One mentions the prospective horror of this lunch-hour change because it is a theoretical possibility; but it is most unlikely to happen in this century, for the grammar and syntax of a language are its most durable elements. Vocabularies, on the other hand, are far more fickle and subject to alien seduction. In Mexico City, for example, the Italian ciao has virtually replaced adiós among college students, and even the least traveled bootblack will say OK instead of its Spanish equivalent. Sporting terms are sometimes totally American, in spite of a certain chauvinistic tendency to spell them in Spanish. Hence, one hears about Willie Mays bateando four honrons or else cachando a long flai in the feel del centra, all of which takes place at the parque de beisbol.

Proximity to the United States, predictably enough, beguiles the Mexican vocabulary into an almost whorish capitulation. Along the border both languages, English and Spanish, engage in an outlandish philological miscegenation called pocho, or Tex-Mex, which President Lyndon Johnson learned to speak in his childhood. (Nos vemos en el corner del drugstore donde Juana esta working con aquella redhead); but you will note that the Spanish syntax remains as stiff-backed and unyielding as an old maid from Sevilla.

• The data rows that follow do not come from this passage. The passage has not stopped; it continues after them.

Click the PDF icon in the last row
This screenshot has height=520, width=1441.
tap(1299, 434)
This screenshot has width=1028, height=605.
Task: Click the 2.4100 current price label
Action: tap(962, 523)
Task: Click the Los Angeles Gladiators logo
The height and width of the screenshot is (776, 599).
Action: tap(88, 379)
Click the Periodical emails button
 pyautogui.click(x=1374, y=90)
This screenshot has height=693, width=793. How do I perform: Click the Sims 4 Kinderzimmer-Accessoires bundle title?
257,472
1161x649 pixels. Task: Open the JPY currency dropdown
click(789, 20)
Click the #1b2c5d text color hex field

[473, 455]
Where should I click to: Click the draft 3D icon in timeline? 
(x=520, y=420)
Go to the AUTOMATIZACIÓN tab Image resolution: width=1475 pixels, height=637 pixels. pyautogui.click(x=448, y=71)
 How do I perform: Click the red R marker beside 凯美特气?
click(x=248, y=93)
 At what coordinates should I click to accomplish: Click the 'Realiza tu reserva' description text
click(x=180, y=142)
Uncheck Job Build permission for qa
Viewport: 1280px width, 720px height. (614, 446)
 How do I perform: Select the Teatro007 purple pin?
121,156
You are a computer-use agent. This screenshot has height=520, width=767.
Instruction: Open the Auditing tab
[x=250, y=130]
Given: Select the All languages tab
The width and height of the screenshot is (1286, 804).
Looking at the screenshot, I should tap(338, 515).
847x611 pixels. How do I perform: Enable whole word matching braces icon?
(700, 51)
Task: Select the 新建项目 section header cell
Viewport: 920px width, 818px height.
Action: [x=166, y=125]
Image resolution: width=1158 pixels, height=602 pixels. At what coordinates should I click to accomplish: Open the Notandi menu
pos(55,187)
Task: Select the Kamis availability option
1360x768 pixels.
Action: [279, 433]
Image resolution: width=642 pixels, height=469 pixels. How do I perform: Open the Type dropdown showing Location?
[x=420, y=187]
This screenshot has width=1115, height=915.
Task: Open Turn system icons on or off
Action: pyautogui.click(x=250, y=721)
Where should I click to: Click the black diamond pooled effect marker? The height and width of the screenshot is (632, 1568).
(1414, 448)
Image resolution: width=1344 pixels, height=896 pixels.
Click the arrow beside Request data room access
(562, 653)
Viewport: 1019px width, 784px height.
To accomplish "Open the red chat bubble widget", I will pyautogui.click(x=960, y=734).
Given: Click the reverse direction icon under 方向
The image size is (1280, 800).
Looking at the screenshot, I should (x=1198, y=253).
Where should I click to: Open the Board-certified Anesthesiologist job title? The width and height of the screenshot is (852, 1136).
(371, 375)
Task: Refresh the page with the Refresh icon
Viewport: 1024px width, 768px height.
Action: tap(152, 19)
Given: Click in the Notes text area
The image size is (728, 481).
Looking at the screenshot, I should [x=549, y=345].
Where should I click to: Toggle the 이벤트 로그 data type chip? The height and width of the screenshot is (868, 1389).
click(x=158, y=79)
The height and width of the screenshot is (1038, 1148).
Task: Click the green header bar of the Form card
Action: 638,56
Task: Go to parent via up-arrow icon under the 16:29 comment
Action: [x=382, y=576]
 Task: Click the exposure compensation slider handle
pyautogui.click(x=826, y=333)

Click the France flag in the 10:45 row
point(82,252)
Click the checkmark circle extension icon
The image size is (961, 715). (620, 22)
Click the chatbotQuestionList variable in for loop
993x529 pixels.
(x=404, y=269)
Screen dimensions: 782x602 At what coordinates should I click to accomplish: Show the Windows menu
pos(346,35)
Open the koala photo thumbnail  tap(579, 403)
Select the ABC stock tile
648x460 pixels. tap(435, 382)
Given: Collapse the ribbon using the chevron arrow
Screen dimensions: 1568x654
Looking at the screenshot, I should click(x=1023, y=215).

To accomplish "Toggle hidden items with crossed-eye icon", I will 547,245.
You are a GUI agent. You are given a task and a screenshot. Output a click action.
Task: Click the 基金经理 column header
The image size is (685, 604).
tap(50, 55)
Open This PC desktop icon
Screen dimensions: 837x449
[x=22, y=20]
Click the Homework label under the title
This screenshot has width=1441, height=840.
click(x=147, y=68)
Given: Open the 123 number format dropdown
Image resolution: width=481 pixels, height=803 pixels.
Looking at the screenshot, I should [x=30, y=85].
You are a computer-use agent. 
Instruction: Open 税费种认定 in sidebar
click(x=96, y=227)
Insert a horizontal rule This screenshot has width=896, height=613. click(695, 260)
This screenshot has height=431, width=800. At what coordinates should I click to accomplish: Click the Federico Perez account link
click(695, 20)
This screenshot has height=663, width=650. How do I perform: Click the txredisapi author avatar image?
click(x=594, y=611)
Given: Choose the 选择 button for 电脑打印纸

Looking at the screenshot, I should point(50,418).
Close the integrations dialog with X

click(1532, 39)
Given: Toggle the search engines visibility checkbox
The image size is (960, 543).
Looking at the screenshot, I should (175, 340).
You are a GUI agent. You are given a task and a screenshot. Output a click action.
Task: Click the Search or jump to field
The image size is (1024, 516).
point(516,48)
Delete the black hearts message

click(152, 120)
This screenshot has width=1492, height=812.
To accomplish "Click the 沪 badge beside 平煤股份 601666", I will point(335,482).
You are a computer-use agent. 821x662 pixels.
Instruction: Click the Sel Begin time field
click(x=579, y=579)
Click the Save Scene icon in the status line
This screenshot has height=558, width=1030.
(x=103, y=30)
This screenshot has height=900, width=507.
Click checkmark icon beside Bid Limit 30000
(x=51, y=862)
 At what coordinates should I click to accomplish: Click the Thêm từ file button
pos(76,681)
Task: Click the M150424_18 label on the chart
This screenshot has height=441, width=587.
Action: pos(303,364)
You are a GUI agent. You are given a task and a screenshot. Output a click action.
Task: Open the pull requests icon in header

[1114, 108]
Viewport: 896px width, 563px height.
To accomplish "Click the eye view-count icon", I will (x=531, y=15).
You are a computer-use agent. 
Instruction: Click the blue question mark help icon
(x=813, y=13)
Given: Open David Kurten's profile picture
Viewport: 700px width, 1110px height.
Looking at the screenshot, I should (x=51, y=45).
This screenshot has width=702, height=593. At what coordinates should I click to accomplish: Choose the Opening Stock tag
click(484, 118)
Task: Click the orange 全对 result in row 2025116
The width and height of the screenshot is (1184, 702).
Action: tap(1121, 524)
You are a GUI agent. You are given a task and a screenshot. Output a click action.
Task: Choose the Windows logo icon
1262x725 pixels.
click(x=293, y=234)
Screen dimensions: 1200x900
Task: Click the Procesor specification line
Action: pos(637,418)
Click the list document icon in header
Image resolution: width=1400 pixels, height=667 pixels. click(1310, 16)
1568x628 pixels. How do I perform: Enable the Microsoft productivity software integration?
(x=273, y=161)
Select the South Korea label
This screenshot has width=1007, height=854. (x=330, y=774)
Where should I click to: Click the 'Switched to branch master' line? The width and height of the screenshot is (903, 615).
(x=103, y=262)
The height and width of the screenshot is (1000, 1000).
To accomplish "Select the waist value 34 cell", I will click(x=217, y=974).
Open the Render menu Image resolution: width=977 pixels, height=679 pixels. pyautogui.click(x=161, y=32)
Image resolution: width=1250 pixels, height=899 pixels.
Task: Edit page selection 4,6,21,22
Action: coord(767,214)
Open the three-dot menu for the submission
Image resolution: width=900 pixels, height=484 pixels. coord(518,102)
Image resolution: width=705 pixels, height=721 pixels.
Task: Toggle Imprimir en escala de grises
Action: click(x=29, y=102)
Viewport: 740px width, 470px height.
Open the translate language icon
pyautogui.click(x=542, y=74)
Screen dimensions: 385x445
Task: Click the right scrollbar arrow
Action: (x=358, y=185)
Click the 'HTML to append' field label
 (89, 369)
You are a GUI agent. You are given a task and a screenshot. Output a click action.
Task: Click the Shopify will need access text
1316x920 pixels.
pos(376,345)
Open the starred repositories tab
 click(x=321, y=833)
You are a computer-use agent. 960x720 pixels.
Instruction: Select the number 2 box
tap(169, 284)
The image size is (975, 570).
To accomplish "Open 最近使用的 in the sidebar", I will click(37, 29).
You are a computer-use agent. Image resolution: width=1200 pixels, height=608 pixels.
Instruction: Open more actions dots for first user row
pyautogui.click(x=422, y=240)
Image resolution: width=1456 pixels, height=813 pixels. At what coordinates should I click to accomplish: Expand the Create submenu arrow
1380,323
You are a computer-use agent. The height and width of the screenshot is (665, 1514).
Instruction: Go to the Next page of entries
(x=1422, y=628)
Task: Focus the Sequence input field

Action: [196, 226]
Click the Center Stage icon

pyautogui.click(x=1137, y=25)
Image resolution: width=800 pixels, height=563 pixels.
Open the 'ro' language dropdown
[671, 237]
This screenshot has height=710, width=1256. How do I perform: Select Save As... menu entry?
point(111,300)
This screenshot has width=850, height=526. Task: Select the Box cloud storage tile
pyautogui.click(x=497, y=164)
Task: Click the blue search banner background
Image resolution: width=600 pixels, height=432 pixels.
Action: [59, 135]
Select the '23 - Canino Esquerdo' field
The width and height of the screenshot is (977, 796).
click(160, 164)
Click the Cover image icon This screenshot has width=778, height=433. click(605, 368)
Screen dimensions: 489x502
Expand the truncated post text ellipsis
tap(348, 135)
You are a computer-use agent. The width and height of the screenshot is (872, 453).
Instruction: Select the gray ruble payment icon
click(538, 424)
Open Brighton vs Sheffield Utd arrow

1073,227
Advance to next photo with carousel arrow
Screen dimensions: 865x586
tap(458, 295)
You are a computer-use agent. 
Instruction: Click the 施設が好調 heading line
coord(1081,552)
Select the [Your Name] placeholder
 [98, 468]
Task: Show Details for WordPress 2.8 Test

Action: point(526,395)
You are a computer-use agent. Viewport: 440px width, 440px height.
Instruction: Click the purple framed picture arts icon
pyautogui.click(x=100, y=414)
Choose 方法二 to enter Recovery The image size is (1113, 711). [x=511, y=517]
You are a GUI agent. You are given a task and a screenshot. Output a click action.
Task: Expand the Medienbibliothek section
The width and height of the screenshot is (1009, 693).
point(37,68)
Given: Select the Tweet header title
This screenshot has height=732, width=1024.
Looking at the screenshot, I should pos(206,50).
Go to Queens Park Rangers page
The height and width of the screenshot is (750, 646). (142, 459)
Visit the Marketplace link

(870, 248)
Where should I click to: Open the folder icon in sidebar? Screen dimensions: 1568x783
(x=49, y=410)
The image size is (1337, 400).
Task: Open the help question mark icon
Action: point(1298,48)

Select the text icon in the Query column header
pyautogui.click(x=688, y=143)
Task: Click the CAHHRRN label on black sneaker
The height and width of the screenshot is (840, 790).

When one pauses to consider the true nature of this verbal hankypanky along the Rio Grande, one suddenly realizes that it isn’t hankypanky after all, that it’s really an ill-disguised guerrilla war between two languages. And thus far those Texas Yankees like Lyndon Johnson have gotten the upper hand in that no-man’s-land known as pocho. However, the battle has only reached the vocabulary level, and no objective linguist would deny that the English vocabulary is tough, resourceful, and aggressive. But it would be foolish to assume that the Spanish syntax and grammar can be as easily overwhelmed as its vulnerable vocabulary

Bear in mind that Mexicans — indeed, all latinos — have a heavily vested interest in protecting linguistic norms that free them from all guilt and responsibility. The exculpatory reflexive is their last, most powerful defense against the insidious fallout of punctuality — and they will use that fine weapon with relentless courage and determination. Their principal danger is that they will arrive at the barricades too late. Se me hizo tarde.